1 pound pasta (macaroni, ziti or fusilli)
1 tablespoon extra-virgin olive oil
1 large head cauliflower
1 cup chicken stock
3 tablespoons butter
4 cloves garlic, finely chopped
3 tablespoons flour
3 cups whole milk
pinch of nutmeg, grated
pinch of sage, ground
2 tablespoons Dijon mustard
1 cup sharp white Cheddar cheese
1 cup Gruyere cheese
1 cup shredded Parmigiano cheese
1/3 cup bread crumbs
- Preheat the oven to 400 degrees F.
- Bring water to a boil for pasta. Salt the water and undercook the pasta by 2 minutes, about 5 to 6 minutes.
- In a covered Dutch oven heat extra-virgin olive oil over medium to medium-high heat.

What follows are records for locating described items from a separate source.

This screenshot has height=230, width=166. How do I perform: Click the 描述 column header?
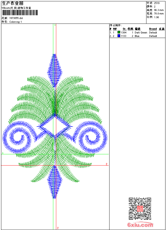click(137, 29)
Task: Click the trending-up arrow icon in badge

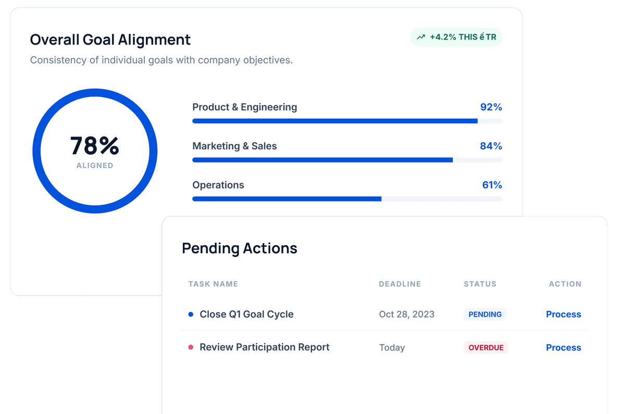Action: tap(421, 37)
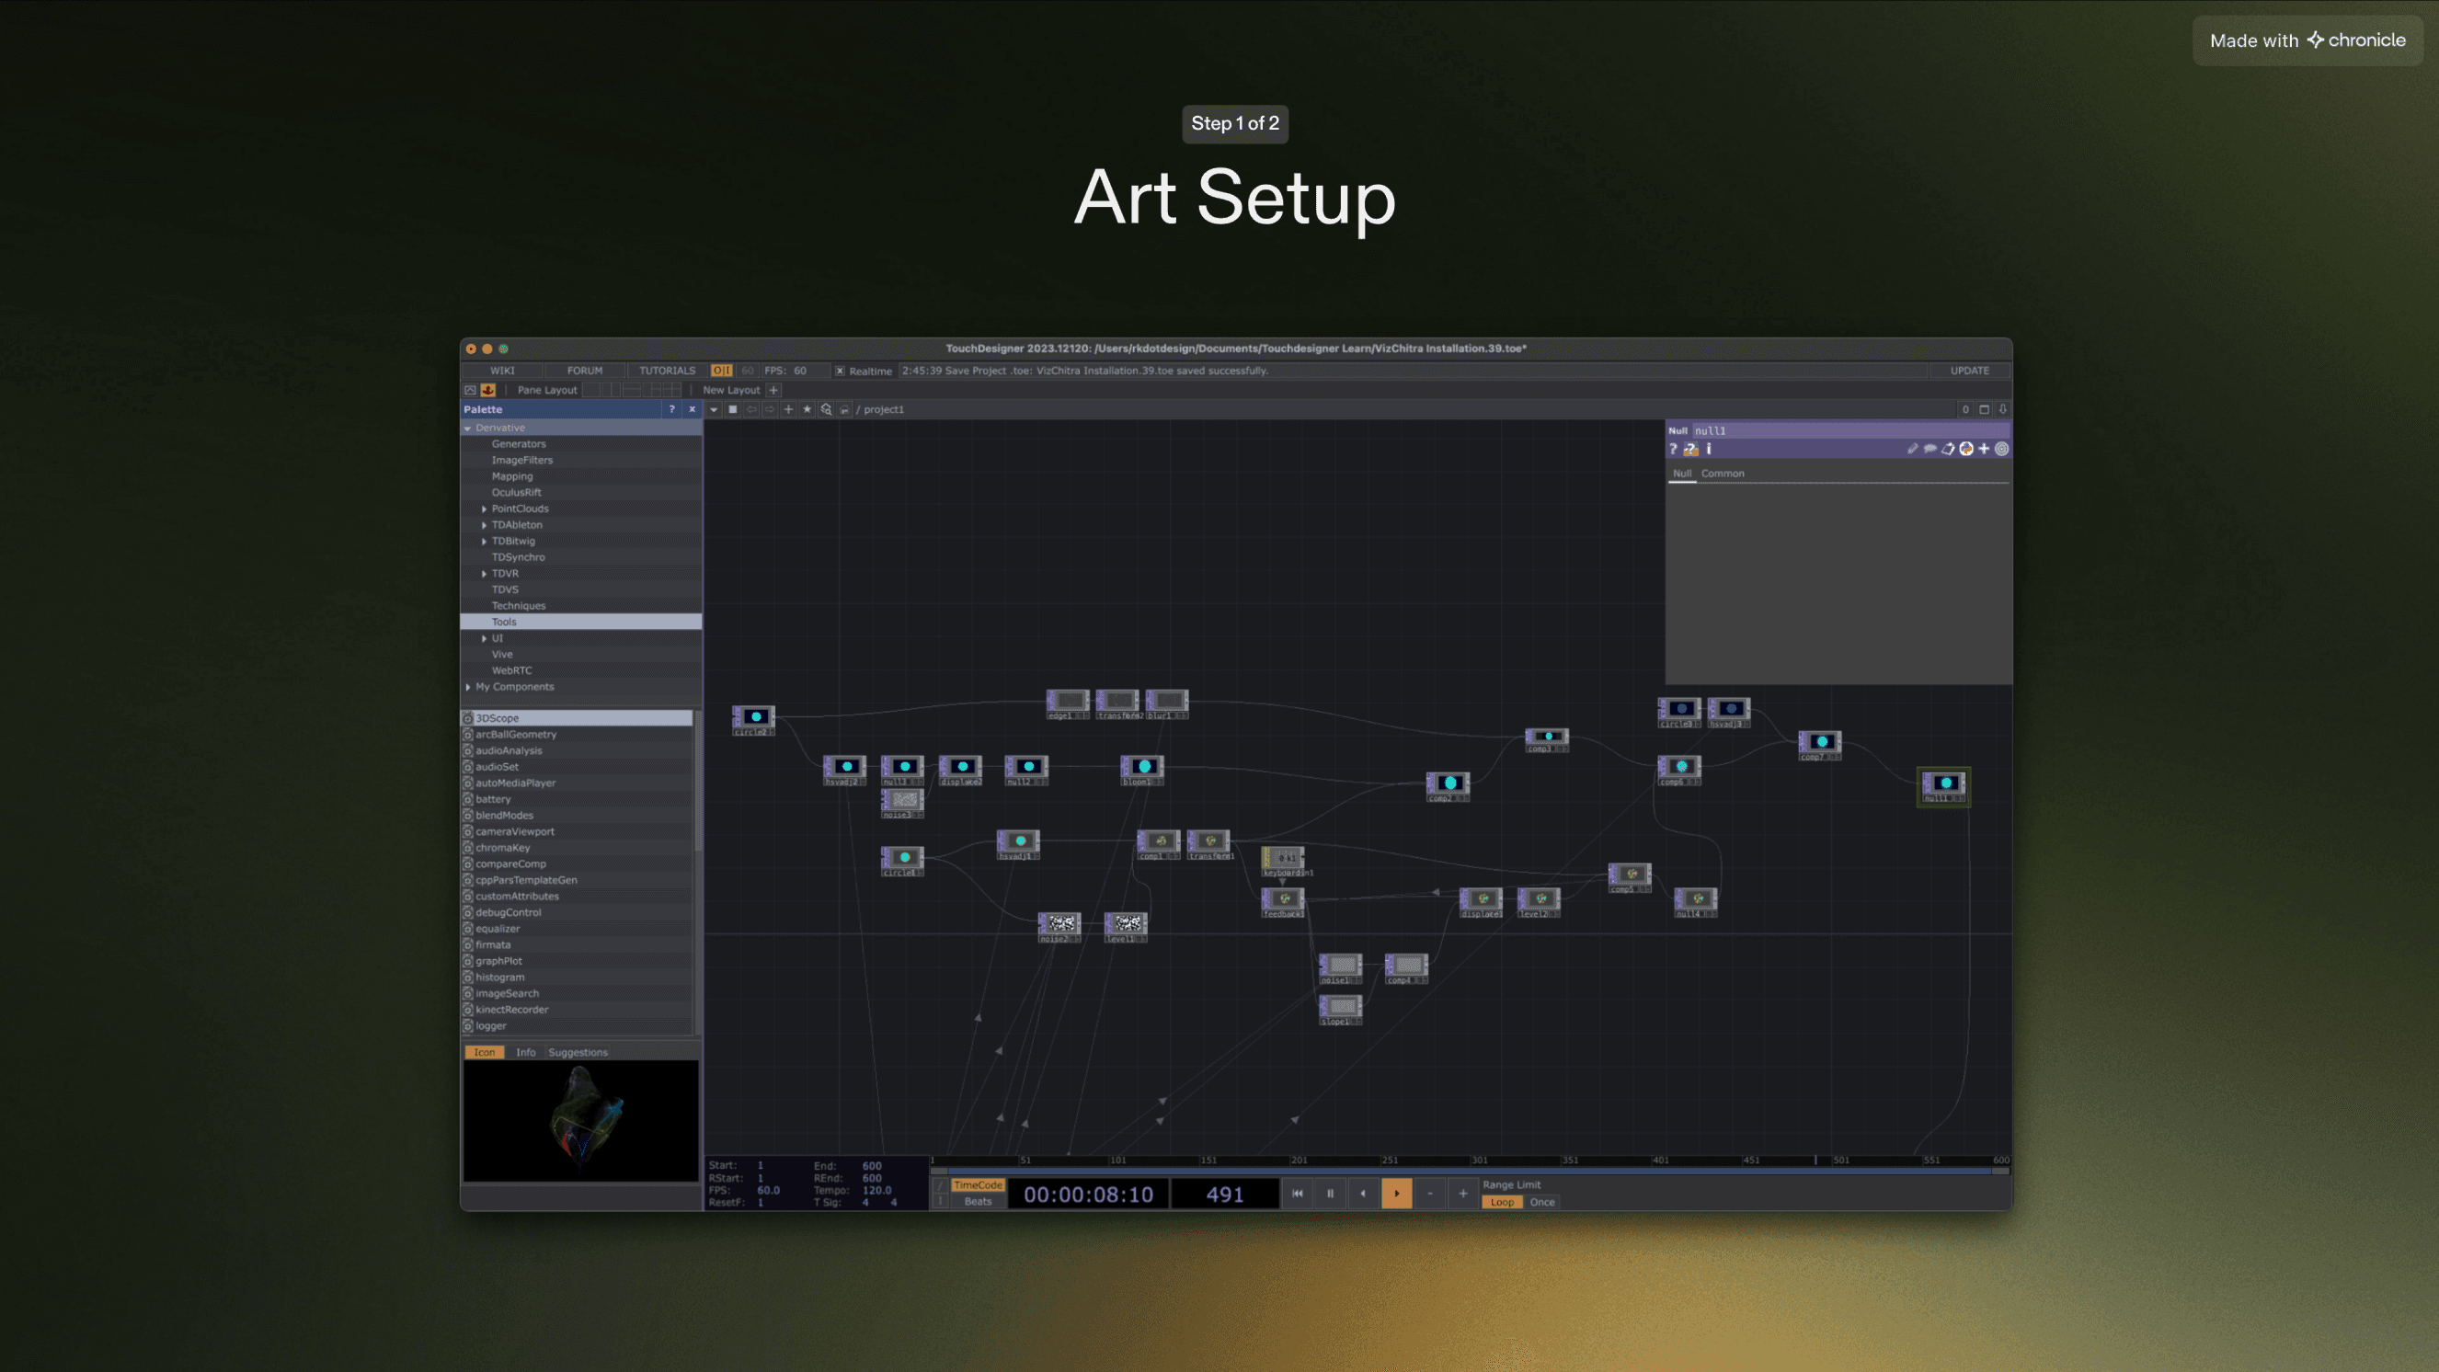
Task: Click the comment bubble icon in parameters
Action: click(1930, 449)
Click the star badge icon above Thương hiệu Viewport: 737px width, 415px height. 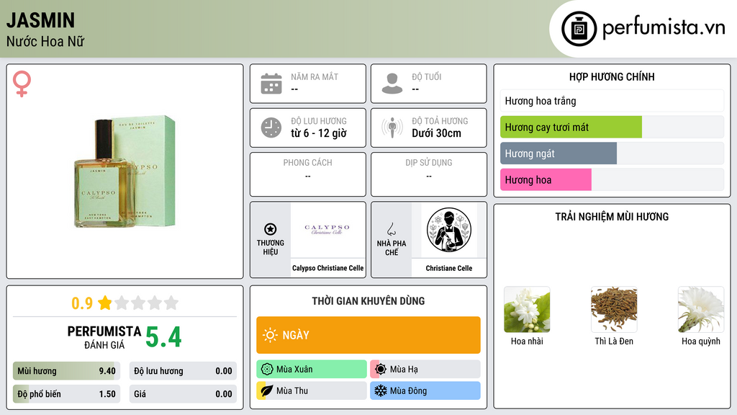271,229
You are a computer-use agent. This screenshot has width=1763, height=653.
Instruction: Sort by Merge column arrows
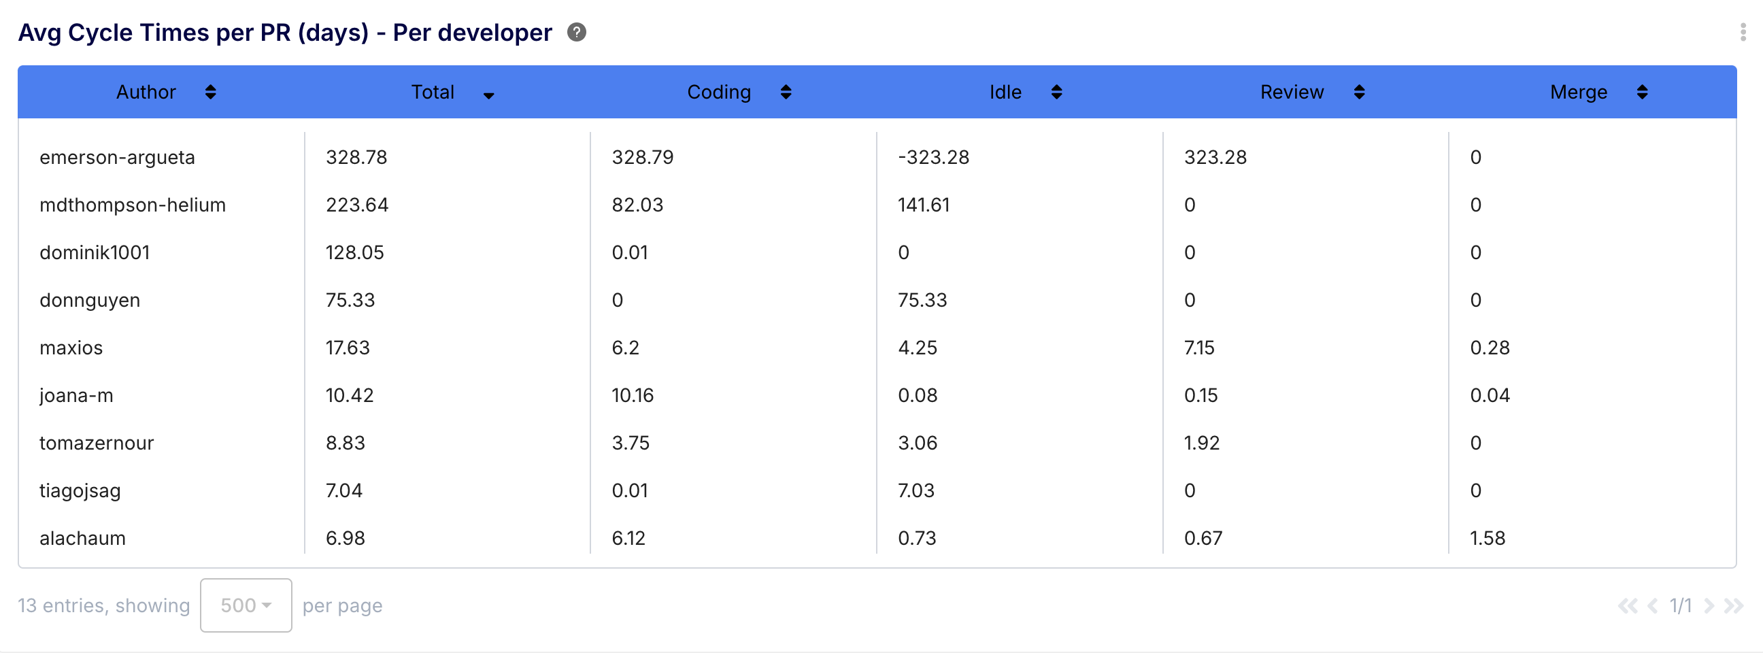click(x=1641, y=92)
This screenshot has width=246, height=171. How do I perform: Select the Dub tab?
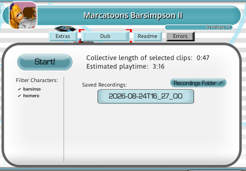[x=105, y=36]
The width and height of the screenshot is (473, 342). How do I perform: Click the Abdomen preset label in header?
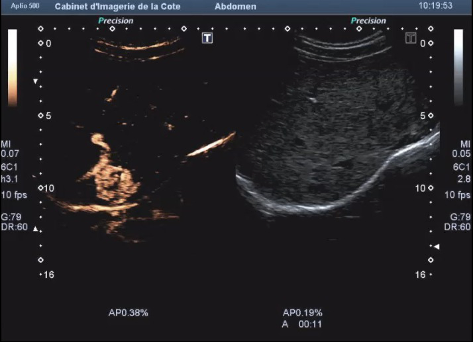click(x=235, y=5)
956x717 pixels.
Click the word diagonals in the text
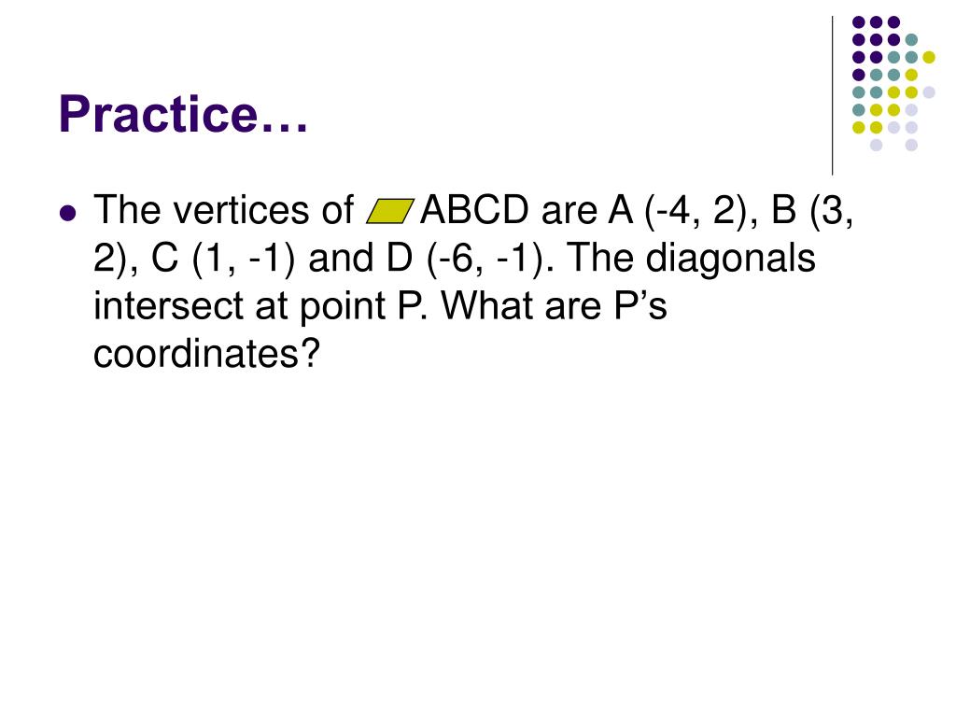tap(730, 259)
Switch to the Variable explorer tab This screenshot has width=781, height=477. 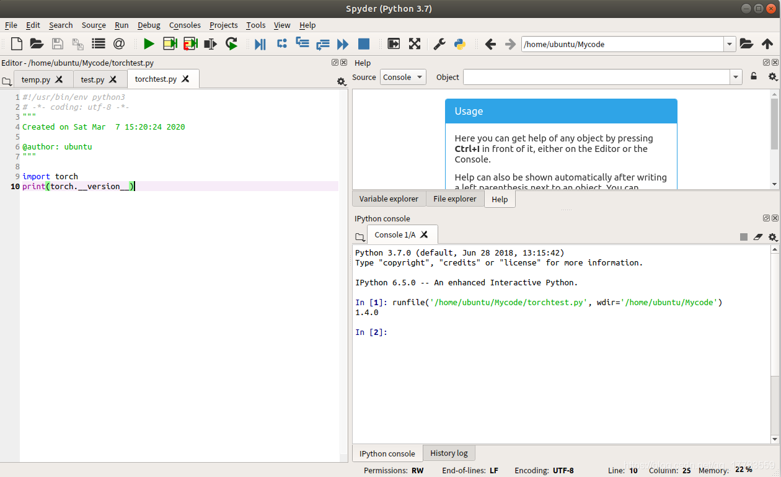point(389,199)
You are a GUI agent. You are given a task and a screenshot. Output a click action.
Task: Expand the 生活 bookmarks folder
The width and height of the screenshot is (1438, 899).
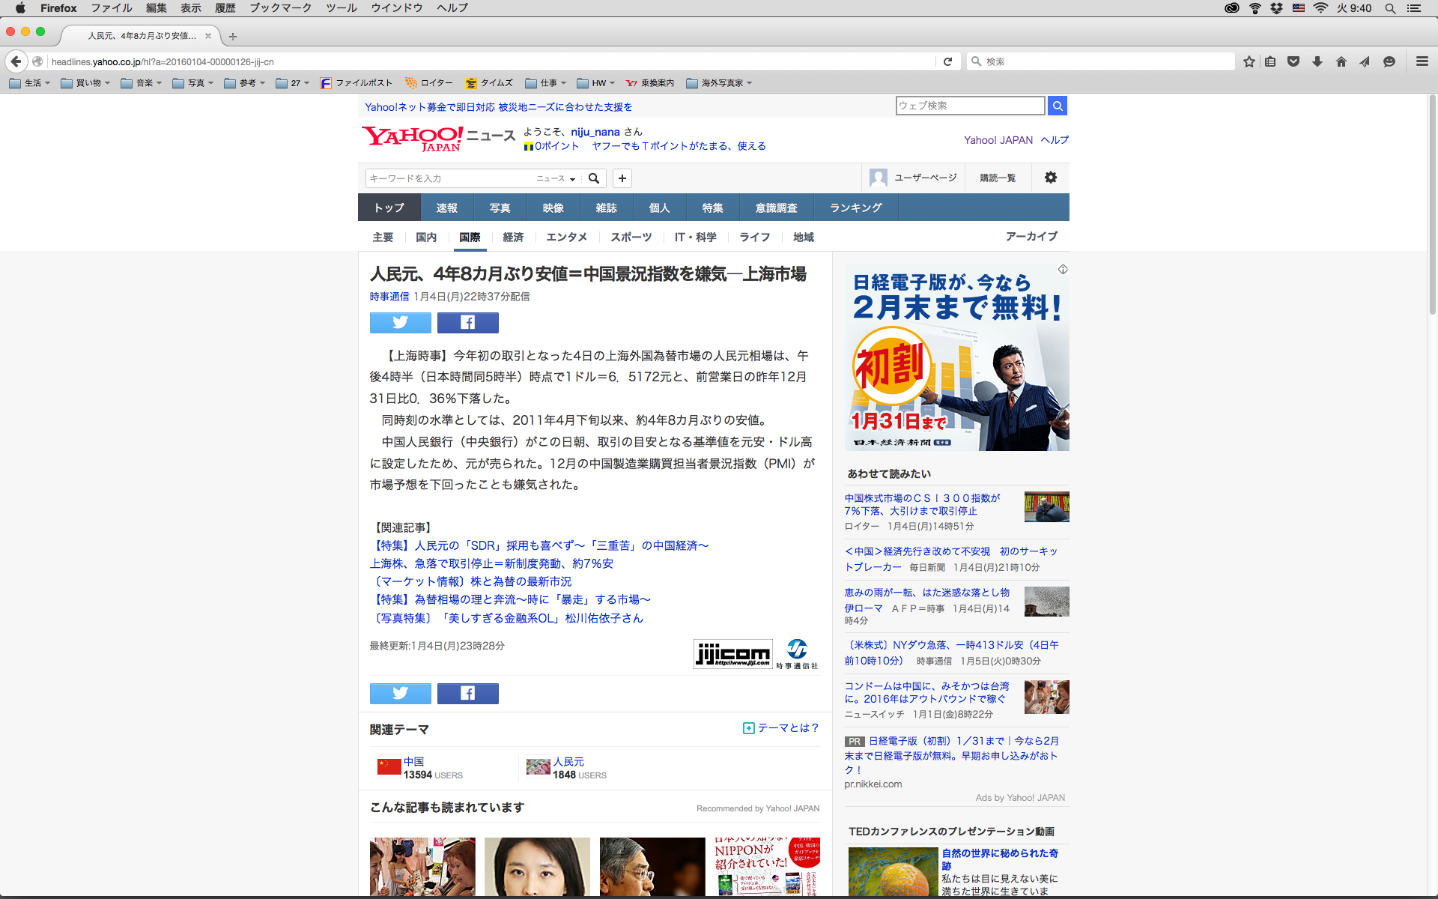(30, 83)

- Cut the cauliflower into florets. Add them to the pot along with the chicken stock. Cover and steam for 10 minutes or until tender. Remove cauliflower from pot and set aside. Discard broth from pot.
- Over medium heat in the same pot, melt the butter, then add garlic. Saute for 3 to 4 minutes. Add in the flour and whisk for 1 minute. Whisk in the whole milk and season with salt, pepper, nutmeg, and sage.
- When thickened, stir in the Dijon mustard and 2/3 of the combined cheeses.
- Drain the pasta, add in the cauliflower, stir in the cheese sauce,
and transfer to 13 x 9 inch baking dish.
- Cover with foil and bake for 40 minutes (on a baking sheet to catch the bubble-over).
- Remove the foil, top with bread crumbs and remaining cheese and bake for an additional 15 minutes.